— EXTRACT TO READ —
# # # #

# R.I.P. Panda



## Durhamchance (Mar 21, 2008)

One of our fishes- Panda a black and white fantail passed away last night 

Ed is distraught- he was his fish. We are going to bury him tonight.

Sleep well little Panda, you'll be missed xxx


----------



## Durhamchance (Mar 21, 2008)

Hes the one on the right


----------



## Iliria (Jan 19, 2007)

r.i.p


----------



## pumpkinette (Jan 14, 2008)

*Aww, R.I.P Panda *


----------



## zirliz (Nov 15, 2006)

Yeah sadly Black moors don't live long , 
R.I.P Panda


----------



## commanderamanda (Apr 21, 2008)

aww poor panda, Ive had black moore's there quite hard to keep latest one turned orange then died was very confusing:lol2:


----------



## R0NST3R (Nov 28, 2007)

RIP panda!


----------



## asm1006 (May 5, 2007)

RIP Panda.xxxxxxxxx


----------



## Durhamchance (Mar 21, 2008)

Thanks everyone, we said a little prayer for him last night. He wont be forgotten xx


----------



## FelixMarmite (Dec 11, 2007)

Aw, sorry to hear about your loss.
R.I.P.
eace:


----------



## bmsonline (Feb 7, 2008)

R.i.p


----------

# # # #

— INFORMATION SUPPLIED —
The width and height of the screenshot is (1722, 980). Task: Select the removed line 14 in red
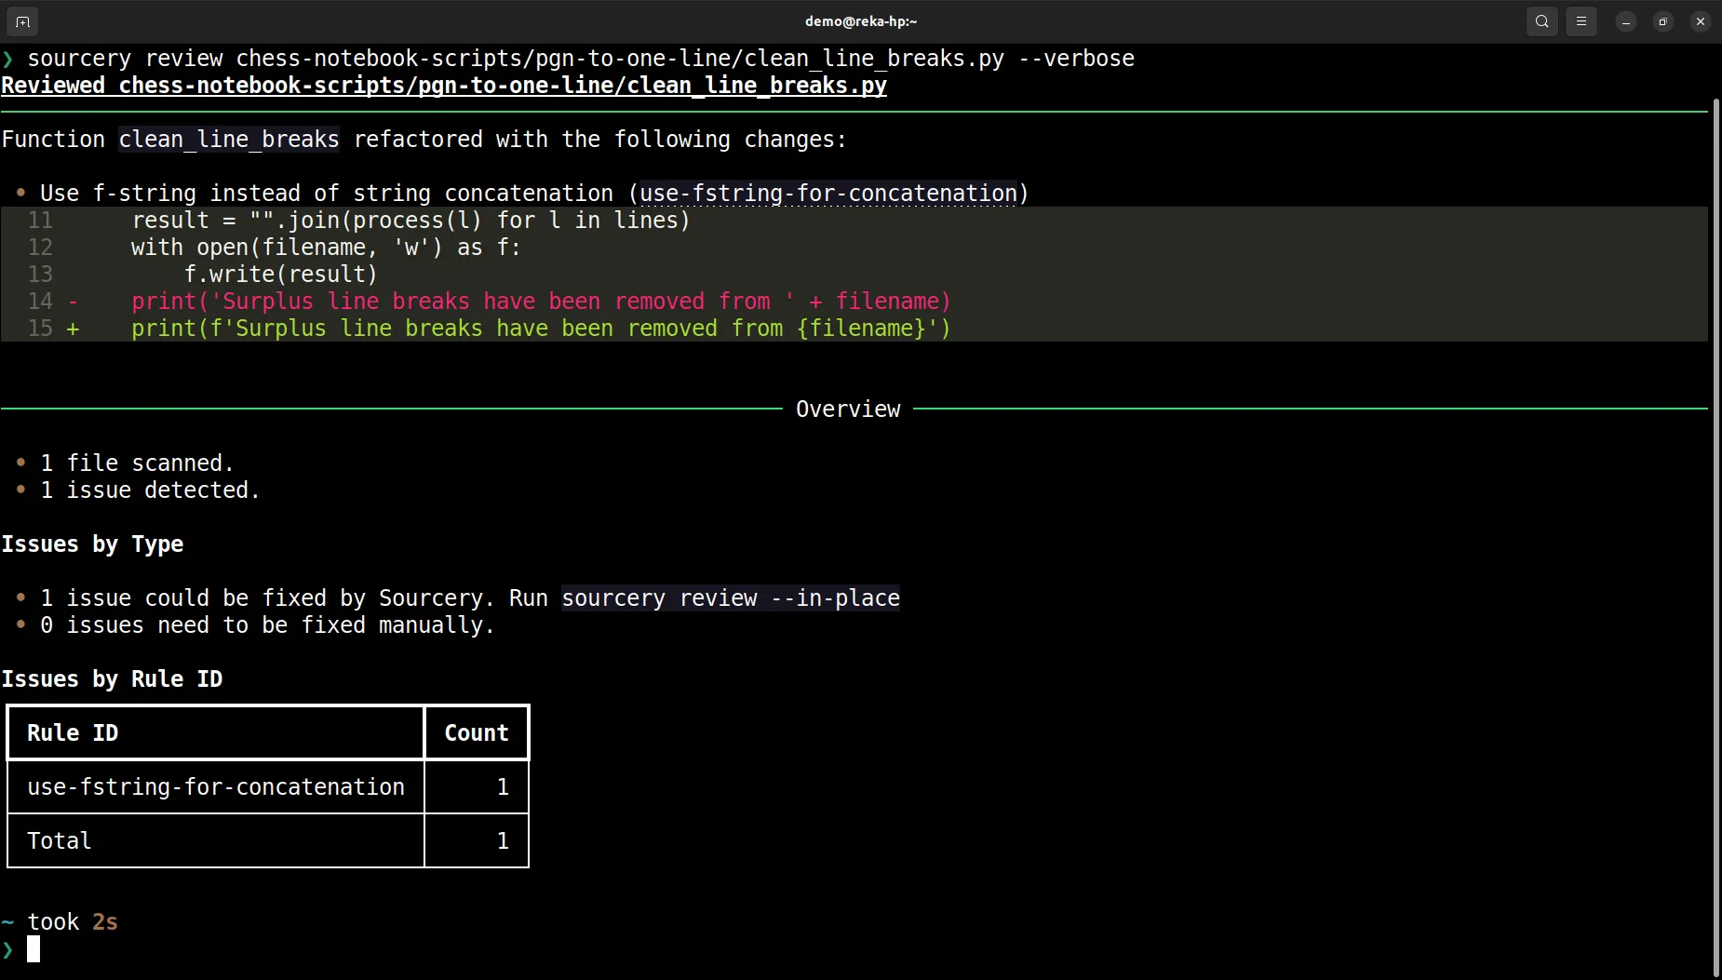coord(540,301)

# # # #

— JOB —
Answer these about the Panda memorial thread:
1. What kind of fish was Panda, according to the opening post?
2. Whose fish was Panda?
3. What happened to commanderamanda's latest black moor?

— EXERCISE SOLUTION —
1. A black and white fantail.
2. Ed's.
3. It turned orange, then died.